A crisis is any event, real or perceived, that has the potential to bring harm to an organization and threaten its reputation, programs, future growth and possibly its very survival.

Start writing your plan by thinking through possible scenarios or negative events that could make your organization vulnerable. These might include weather disasters, workplace violence, criminal activities, data breach, program disruption, loss of major funding and human error. 

A list can help you determine how events might affect your organization and steps you could take to minimize the damage.

3. Develop a system to monitor and respond

Crises are rarely one-day events. They may linger for days, weeks or even months. Throughout the duration, a crisis can take different forms. As the situation changes, your organization needs a system to monitor how things are evolving and how stakeholders are responding. Information gathering is essential as your team develops appropriate strategies and responses.

4. Identify a spokesperson

Every organization should identify a spokesperson. This is usually the executive director or the board chair. This person also should be serving on the crisis management team as outlined earlier. This individual needs to be:

  • Articulate and comfortable speaking before cameras and in front of live audiences
  • Knowledgeable about the organization’s programs and services
  • Quick-thinking and calm in high-stress situations

Having one person making public announcements helps keep the message consistent and provides a point of contact for the media and others. All inquiries must be directed to the designated spokesperson.  

5. Form key messages and materials

During a crisis, don’t hide. There is no such thing as “no response.” In fact, no response is a profound response.

What you say and how you say it matters. Decide which key messages are most important and should be emphasized. It’s also helpful to determine messages that should be avoided and not discussed publicly.
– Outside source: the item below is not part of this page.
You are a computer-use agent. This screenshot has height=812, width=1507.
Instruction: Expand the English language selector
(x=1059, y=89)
Create messages that align with organizational goals and help redirect the narrative back to your purpose statement and accomplishments.
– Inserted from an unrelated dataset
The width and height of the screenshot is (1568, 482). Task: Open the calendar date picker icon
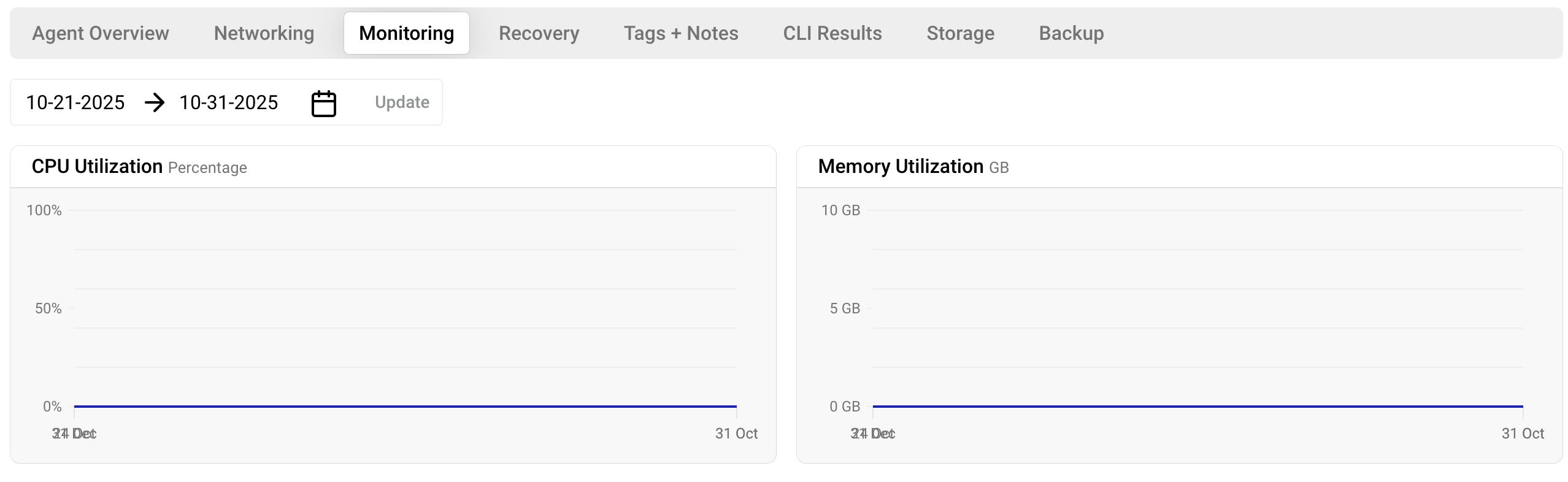pyautogui.click(x=323, y=103)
In addition to messages for the spokesperson, create and distribute a list for your volunteers and other members so they know how to appropriately respond when asked by friends and colleagues about the situation.
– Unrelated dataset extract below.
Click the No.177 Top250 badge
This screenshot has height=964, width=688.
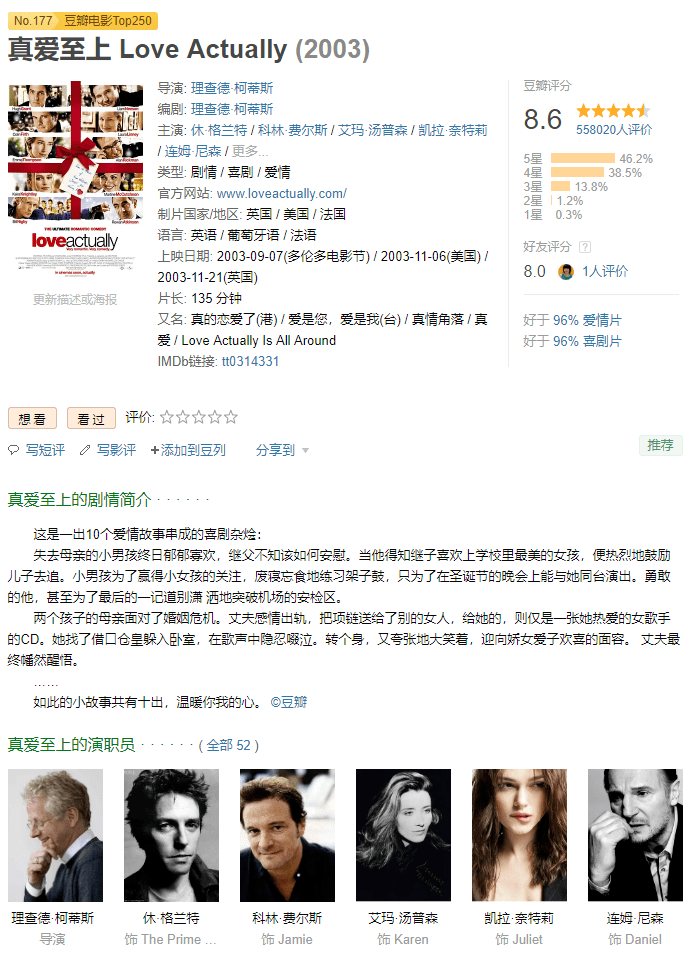pyautogui.click(x=83, y=20)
6. Develop a stakeholder contact map

A stakeholder contact map is a contact list that pinpoints interested parties, from closest to farthest out. It helps answer:

  • Who should be notified during a crisis (closeness to organization and potential impact)
  • When they should receive notification (how quickly and with what frequency)
  • What information they need or should be given (how much should they be told)
  • Which communication channel is best (text, phone, email, website, media, etc.)

Internal communication always comes first. The crisis management team is top priority, followed by the entire board of directors and other staff. Volunteers, advisory board members, major funders/donors, partnering organizations and community leaders also should be included. 

Make sure staff members have a clear understanding of what has happened and how to move forward. Internal communication must be done quickly and frequently. Provide information and resources, making sure employees understand the protocol and have the tools they need to respond.

This list should be given to all crisis management team members, in both electronic and print format.

A crisis occurs when an organization loses control of its operations (actually or seemingly), and the consequences have (or appear to have) negative outcomes for the public. The objective of crisis management is to exert control over activities in ways that reassure stakeholders that their interests are cared for by the organization.

During and after the crisis, be diligent about staying in contact with all your internal and external stakeholders. Provide updates to donors and the community, letting them know how things are going and what changes you are making. If you have needs, explain how they can help.

In the midst of stabilizing your organization, don’t forget about the importance of people management. Emotions run high and individuals need reassurance. Remind them of your continual support and thank them for their dedication to your mission and to those you serve.